Extract exactly those lines that lie between the start of the material and the line with "secretary@metal.ntua.gr (173, 2091)", including both boundary lines and no others.

*** RECORD EXCERPTS

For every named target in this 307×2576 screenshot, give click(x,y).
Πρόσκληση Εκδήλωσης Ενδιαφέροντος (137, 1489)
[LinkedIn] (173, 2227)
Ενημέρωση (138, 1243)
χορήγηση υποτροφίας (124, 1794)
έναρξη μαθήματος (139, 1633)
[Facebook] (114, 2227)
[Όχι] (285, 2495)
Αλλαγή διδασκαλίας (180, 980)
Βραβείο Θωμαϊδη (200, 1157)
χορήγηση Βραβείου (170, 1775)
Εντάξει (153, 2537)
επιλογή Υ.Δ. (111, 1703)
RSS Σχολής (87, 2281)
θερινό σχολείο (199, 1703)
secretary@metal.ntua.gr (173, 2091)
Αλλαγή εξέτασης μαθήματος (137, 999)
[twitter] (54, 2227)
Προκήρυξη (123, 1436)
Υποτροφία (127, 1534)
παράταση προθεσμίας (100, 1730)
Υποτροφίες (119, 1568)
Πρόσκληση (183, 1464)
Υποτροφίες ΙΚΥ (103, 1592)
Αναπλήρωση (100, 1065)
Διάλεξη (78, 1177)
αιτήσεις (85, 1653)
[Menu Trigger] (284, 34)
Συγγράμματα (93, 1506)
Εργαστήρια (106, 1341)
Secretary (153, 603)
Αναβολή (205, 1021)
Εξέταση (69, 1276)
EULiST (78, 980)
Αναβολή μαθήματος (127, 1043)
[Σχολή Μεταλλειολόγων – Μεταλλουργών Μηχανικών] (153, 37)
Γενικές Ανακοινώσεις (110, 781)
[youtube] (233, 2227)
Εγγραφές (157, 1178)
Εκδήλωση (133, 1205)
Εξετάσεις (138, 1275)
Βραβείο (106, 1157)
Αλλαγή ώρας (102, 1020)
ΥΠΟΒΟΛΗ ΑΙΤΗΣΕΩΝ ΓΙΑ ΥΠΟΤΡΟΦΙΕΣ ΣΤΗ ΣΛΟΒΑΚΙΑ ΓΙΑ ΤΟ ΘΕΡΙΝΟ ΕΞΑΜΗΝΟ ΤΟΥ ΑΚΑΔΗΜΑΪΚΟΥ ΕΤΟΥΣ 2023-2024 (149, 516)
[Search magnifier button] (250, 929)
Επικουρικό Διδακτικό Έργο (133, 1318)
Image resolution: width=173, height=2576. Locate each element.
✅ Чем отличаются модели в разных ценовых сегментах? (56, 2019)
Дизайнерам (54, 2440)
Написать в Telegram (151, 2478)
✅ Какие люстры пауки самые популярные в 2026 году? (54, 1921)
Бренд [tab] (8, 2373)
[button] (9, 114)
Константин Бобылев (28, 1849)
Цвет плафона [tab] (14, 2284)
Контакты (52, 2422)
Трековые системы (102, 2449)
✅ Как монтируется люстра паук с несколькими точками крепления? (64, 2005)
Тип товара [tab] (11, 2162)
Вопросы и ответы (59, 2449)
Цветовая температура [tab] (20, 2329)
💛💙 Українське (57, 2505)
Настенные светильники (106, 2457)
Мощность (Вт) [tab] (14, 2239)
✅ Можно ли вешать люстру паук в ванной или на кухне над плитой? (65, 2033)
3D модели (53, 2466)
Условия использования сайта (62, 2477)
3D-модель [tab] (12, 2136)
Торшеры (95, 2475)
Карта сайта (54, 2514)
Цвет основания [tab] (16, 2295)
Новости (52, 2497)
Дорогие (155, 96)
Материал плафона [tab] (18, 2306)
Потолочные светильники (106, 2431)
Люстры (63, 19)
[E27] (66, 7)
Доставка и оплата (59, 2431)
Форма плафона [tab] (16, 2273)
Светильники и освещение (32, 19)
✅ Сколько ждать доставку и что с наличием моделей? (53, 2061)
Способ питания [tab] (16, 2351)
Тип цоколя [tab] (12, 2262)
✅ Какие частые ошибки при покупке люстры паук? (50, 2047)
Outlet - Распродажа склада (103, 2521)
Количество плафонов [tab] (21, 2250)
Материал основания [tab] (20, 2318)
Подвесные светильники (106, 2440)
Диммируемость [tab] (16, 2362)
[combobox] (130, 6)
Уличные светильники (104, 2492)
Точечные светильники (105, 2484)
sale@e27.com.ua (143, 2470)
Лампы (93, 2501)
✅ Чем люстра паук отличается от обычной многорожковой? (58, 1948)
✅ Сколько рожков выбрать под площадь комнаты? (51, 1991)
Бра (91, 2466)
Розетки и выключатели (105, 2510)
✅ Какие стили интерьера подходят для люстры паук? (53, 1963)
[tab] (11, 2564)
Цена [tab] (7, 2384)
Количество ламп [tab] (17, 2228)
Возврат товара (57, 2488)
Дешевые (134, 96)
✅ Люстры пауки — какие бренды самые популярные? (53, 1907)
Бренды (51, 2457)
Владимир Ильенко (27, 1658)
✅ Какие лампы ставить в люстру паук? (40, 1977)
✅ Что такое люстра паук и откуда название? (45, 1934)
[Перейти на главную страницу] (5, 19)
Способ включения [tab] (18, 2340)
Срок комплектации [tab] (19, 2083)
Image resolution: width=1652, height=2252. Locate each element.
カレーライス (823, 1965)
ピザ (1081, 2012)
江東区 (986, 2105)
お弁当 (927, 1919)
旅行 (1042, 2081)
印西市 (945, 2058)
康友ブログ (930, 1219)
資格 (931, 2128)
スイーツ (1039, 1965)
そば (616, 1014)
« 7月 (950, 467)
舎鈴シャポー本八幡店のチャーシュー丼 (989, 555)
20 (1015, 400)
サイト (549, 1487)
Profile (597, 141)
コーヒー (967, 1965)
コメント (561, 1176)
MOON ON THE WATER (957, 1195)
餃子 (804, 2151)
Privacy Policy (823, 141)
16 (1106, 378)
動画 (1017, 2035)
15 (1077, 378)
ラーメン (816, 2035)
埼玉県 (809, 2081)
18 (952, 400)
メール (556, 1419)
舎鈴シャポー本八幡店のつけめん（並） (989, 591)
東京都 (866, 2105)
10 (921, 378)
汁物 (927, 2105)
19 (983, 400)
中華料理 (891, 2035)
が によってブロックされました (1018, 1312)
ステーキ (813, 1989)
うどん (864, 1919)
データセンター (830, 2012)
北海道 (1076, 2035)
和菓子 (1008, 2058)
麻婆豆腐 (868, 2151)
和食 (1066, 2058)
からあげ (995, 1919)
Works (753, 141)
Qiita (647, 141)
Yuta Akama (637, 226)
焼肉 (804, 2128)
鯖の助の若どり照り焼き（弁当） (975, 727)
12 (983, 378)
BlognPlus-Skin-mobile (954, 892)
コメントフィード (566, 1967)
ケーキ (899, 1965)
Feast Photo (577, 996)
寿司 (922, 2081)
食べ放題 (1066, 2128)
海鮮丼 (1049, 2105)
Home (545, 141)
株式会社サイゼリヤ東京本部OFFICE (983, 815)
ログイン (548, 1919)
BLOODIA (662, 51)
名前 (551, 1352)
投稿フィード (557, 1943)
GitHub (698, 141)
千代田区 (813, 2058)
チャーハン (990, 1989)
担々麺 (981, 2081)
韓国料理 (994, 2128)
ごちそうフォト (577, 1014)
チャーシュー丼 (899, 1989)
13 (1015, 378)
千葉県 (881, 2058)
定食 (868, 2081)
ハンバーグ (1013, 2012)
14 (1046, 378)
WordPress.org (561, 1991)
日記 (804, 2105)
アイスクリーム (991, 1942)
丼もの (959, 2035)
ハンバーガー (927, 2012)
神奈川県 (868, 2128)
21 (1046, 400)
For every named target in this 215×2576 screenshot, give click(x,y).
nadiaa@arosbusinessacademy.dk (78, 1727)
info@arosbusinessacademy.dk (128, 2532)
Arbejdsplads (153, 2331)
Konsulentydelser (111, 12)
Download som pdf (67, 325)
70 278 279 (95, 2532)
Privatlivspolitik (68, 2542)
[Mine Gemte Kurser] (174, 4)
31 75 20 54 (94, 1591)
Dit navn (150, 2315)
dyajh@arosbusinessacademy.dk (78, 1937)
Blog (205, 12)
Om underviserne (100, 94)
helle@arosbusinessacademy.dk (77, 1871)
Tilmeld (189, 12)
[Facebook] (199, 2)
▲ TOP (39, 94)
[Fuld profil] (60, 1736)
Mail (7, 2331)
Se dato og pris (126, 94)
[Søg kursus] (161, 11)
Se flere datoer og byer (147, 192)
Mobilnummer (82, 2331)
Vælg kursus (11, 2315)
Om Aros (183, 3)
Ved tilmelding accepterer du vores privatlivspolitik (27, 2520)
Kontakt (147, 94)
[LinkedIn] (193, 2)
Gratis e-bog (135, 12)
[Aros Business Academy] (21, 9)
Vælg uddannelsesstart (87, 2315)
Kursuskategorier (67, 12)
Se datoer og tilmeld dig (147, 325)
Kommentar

******

WRITTEN ANSWER:
For every named target in this 307×2576 screenshot, give click(x,y).
Πρόσκληση Εκδήλωσης Ενδιαφέροντος (137, 1489)
[LinkedIn] (173, 2227)
Ενημέρωση (138, 1243)
χορήγηση υποτροφίας (124, 1794)
έναρξη μαθήματος (139, 1633)
[Facebook] (114, 2227)
[Όχι] (285, 2495)
Αλλαγή διδασκαλίας (180, 980)
Βραβείο Θωμαϊδη (200, 1157)
χορήγηση Βραβείου (170, 1775)
Εντάξει (153, 2537)
επιλογή Υ.Δ. (111, 1703)
RSS Σχολής (87, 2281)
θερινό σχολείο (199, 1703)
secretary@metal.ntua.gr (173, 2091)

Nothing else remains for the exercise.